-- Begin SUPPLIED MATERIAL --

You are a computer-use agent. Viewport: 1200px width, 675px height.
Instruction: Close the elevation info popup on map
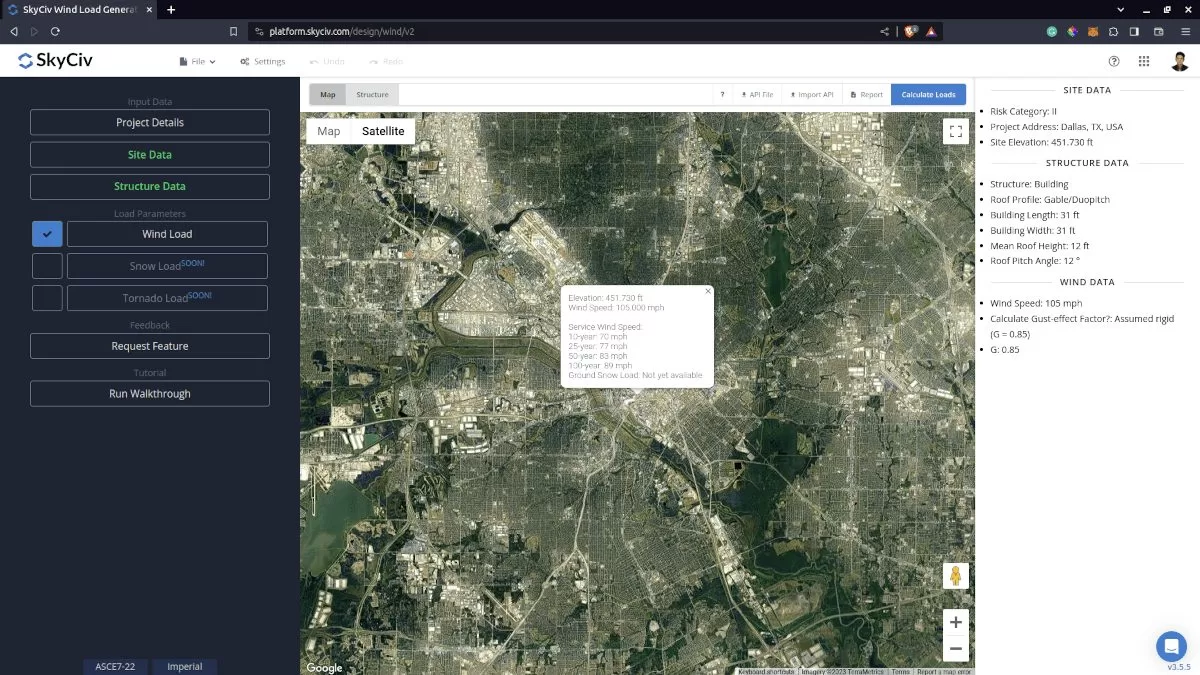[x=708, y=291]
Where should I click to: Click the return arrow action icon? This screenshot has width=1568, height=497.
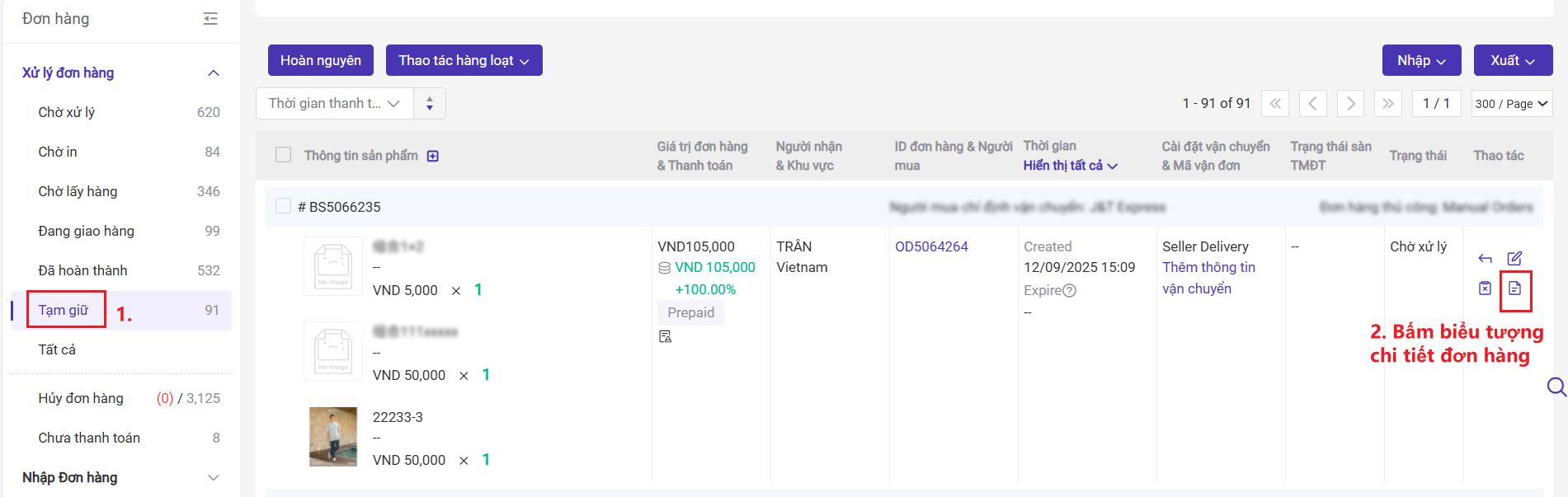(1485, 259)
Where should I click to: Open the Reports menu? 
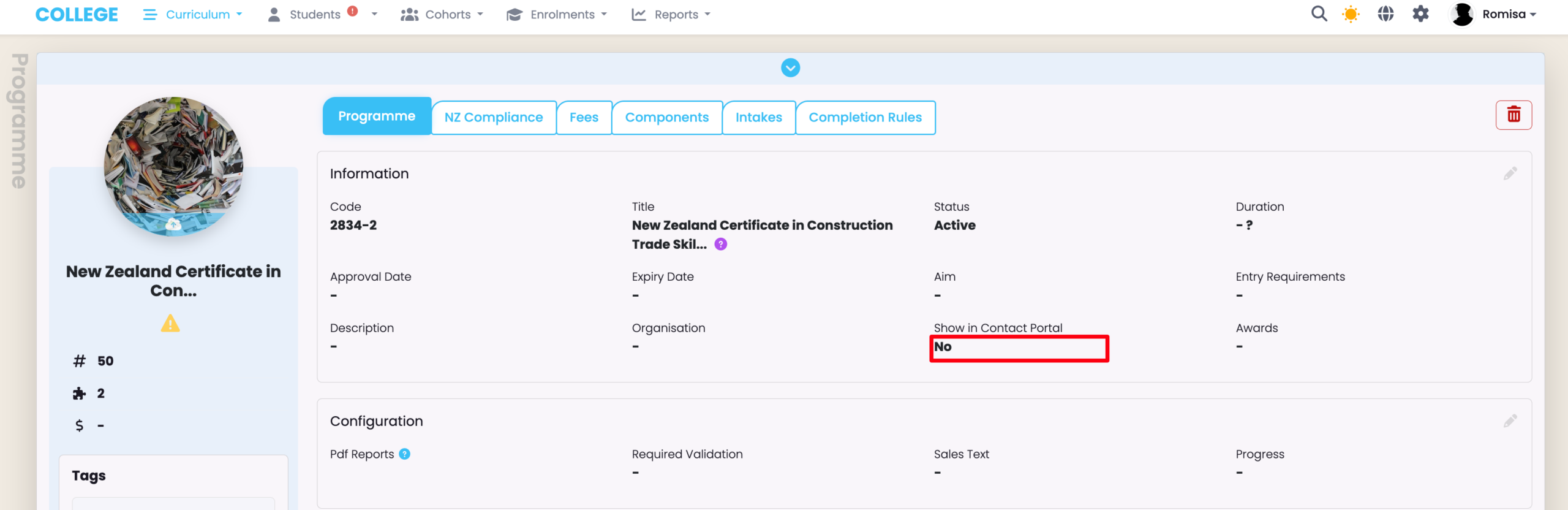tap(671, 15)
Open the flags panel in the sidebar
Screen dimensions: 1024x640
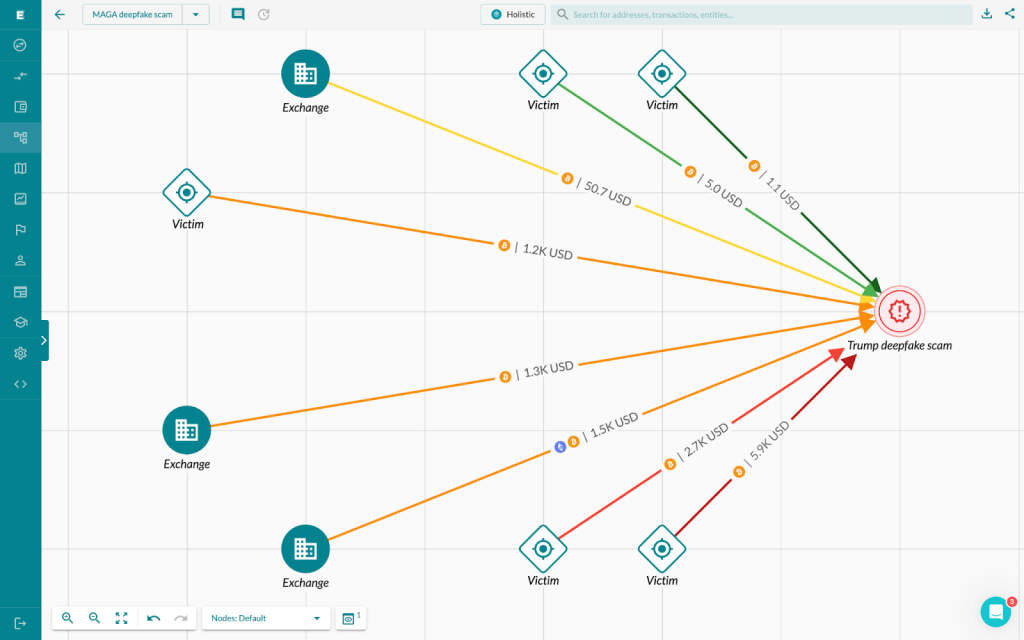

-- End SUPPLIED MATERIAL --

## WHAT TO WORK ON
Gather every line of the material above that contains the word "click". Copy each of those lines in full.

## WRITTEN RESPONSE
Where should I click to: Click the return arrow action icon? This screenshot has width=1568, height=497.
Where should I click to: Open the Reports menu? 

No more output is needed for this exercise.